Exercise brief:
How many lines in the material below contain the string "edge", matching case exactly? Reply with the number alone.

(Dataset entries)
----

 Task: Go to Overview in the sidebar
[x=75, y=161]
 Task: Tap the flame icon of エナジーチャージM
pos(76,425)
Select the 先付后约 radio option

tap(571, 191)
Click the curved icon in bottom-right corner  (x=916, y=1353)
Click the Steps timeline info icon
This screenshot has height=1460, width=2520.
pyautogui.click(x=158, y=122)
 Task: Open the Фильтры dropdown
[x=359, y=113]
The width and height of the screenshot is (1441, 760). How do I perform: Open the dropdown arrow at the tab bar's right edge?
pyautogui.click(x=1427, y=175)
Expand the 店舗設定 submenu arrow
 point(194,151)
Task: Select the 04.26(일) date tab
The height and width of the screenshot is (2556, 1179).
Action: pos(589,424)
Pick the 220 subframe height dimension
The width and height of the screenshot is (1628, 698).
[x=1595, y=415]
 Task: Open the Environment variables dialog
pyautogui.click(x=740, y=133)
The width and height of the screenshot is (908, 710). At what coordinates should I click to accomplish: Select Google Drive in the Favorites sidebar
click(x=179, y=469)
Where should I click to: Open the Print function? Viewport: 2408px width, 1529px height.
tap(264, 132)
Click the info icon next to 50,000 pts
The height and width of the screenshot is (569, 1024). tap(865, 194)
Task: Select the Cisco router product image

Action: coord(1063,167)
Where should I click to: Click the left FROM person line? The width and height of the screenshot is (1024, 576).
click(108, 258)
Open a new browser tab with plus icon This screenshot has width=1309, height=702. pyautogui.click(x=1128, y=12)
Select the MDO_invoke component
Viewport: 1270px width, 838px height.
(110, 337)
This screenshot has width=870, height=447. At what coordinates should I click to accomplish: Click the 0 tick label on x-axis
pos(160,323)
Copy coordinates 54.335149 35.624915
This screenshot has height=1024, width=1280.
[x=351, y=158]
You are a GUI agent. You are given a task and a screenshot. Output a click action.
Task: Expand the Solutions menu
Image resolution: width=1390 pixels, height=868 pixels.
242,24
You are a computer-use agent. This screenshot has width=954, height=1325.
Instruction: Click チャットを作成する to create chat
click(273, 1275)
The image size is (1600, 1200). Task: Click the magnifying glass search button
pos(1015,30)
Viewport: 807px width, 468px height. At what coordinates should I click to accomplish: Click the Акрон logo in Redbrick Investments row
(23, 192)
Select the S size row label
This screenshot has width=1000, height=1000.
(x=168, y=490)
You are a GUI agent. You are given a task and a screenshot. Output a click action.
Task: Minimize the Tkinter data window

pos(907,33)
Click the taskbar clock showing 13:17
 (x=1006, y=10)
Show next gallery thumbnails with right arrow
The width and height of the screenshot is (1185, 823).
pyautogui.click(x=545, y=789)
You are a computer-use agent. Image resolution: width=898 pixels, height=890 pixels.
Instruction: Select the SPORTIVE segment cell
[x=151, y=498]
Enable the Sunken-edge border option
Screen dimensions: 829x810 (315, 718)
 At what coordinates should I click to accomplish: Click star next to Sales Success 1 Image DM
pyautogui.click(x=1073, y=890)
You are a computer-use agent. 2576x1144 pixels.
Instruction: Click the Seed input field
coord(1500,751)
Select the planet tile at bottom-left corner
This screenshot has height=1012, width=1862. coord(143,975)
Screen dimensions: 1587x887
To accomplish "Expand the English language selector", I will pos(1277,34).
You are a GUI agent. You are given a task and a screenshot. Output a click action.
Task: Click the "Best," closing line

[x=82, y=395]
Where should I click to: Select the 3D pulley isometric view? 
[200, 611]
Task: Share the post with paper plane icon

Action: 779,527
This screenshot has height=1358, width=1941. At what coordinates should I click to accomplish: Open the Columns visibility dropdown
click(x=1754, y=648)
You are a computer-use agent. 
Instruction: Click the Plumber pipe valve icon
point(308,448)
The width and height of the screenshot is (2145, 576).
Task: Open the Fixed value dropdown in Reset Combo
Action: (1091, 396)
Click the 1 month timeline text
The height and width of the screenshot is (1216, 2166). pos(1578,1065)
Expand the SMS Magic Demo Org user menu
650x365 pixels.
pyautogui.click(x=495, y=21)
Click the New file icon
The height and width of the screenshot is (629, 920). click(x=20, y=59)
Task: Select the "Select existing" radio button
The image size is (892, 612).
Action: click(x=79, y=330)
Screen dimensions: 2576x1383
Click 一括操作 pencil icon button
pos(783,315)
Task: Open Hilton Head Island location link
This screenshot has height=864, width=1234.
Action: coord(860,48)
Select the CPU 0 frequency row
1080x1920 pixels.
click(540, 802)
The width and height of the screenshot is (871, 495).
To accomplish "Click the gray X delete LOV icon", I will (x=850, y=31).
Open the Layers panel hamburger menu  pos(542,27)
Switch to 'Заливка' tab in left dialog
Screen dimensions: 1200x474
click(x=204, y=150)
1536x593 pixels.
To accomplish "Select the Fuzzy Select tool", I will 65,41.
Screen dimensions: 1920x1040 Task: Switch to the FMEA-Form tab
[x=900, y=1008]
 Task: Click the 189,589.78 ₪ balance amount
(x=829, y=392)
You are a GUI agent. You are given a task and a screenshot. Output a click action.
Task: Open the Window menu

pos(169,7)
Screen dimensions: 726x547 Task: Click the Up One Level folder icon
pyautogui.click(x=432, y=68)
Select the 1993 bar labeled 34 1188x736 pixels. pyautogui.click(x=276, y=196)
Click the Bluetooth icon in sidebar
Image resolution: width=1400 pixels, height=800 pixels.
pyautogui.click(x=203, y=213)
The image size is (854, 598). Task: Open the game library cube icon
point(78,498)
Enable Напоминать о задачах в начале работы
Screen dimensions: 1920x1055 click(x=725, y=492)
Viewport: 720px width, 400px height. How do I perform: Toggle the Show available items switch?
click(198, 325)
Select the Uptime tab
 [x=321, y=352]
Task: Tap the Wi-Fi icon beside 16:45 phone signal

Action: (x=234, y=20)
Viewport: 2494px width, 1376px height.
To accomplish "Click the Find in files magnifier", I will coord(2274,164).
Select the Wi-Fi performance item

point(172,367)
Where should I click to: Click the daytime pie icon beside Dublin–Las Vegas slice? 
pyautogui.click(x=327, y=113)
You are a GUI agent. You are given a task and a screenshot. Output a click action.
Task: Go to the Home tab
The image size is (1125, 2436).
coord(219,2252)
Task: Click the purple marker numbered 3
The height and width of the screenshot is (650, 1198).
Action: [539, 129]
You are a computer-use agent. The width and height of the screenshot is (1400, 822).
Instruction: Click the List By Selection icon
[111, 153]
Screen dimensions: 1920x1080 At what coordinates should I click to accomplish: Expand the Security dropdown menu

----

Solution for this exercise:
2